[Source data — start]

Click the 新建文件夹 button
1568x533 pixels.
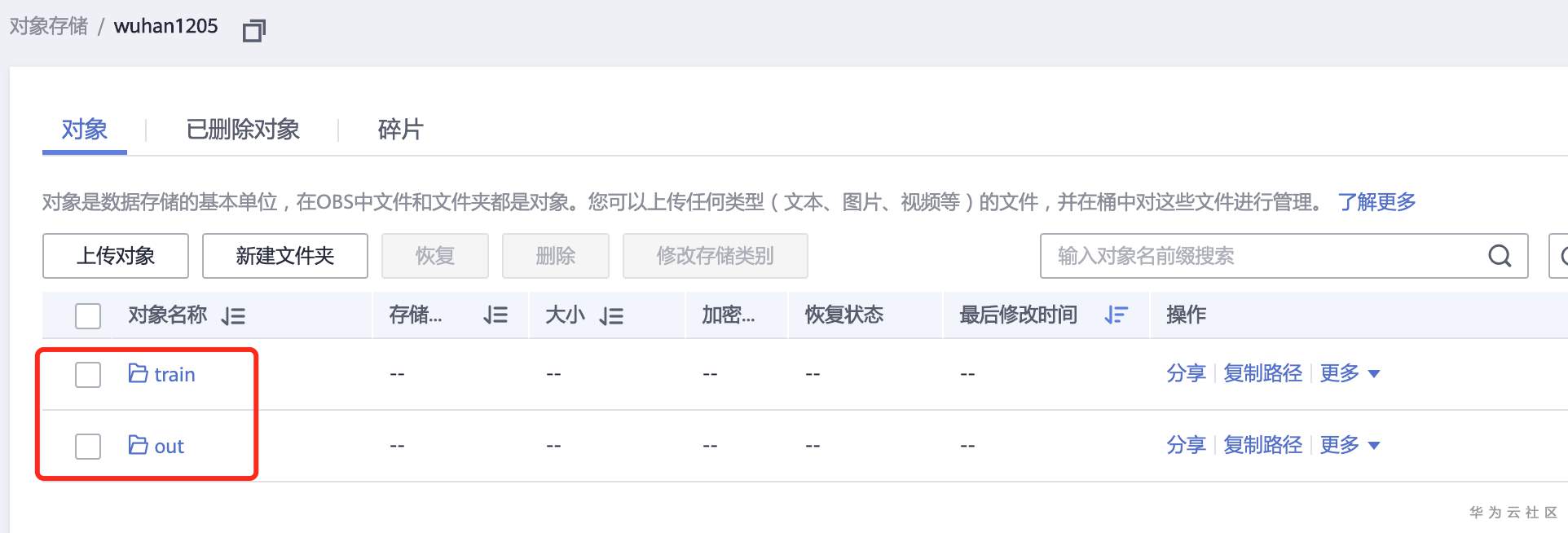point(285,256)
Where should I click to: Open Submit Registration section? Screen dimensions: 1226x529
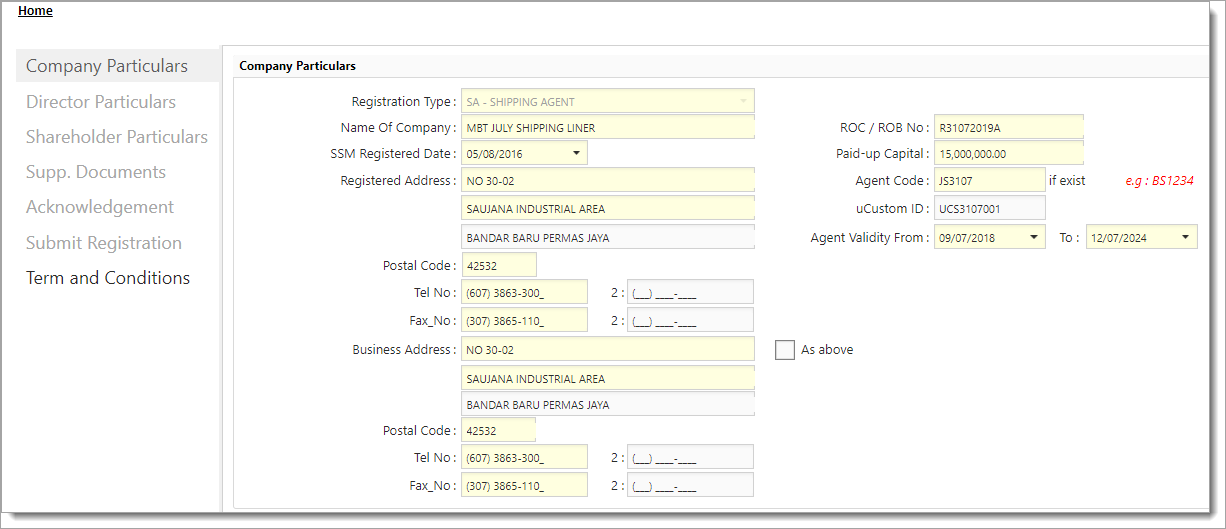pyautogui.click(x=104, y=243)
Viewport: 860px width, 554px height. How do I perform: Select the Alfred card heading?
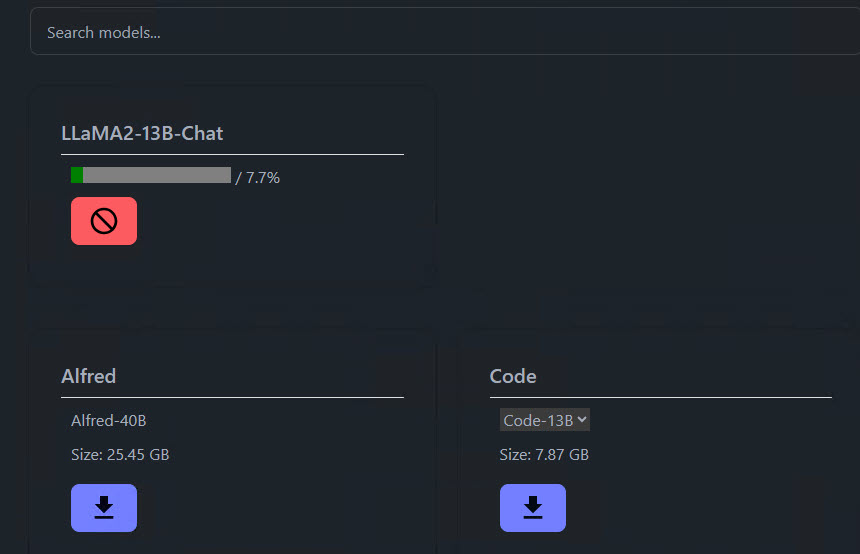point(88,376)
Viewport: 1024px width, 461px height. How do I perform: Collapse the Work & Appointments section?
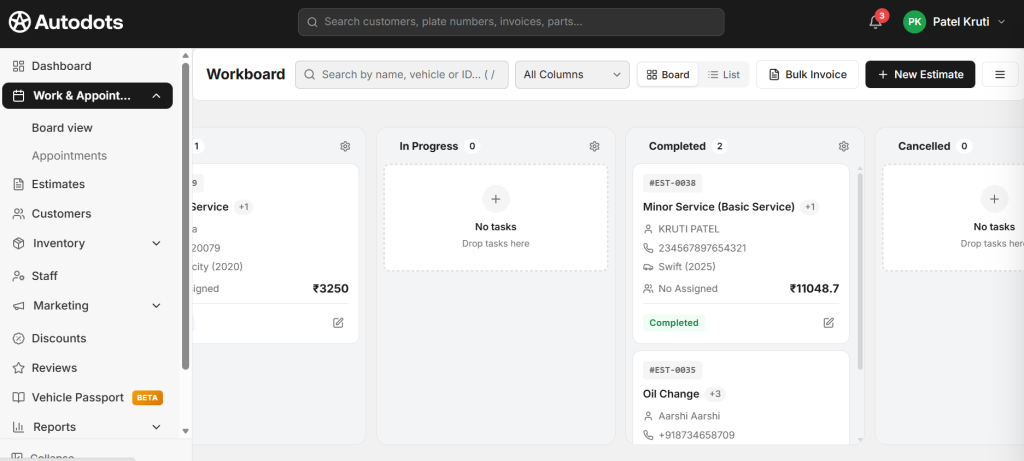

[Source data — finish]

Pictures are to be omitted; otherwise, write out the data exactly as it appears.

(Result)
Click the 新建文件夹 button
1568x533 pixels.
point(285,256)
Where should I click to: Open Submit Registration section? Screen dimensions: 1226x529
pyautogui.click(x=104, y=243)
Viewport: 860px width, 554px height. How do I perform: Select the Alfred card heading?
point(88,376)
Viewport: 1024px width, 461px height. How do I perform: Collapse the Work & Appointments section?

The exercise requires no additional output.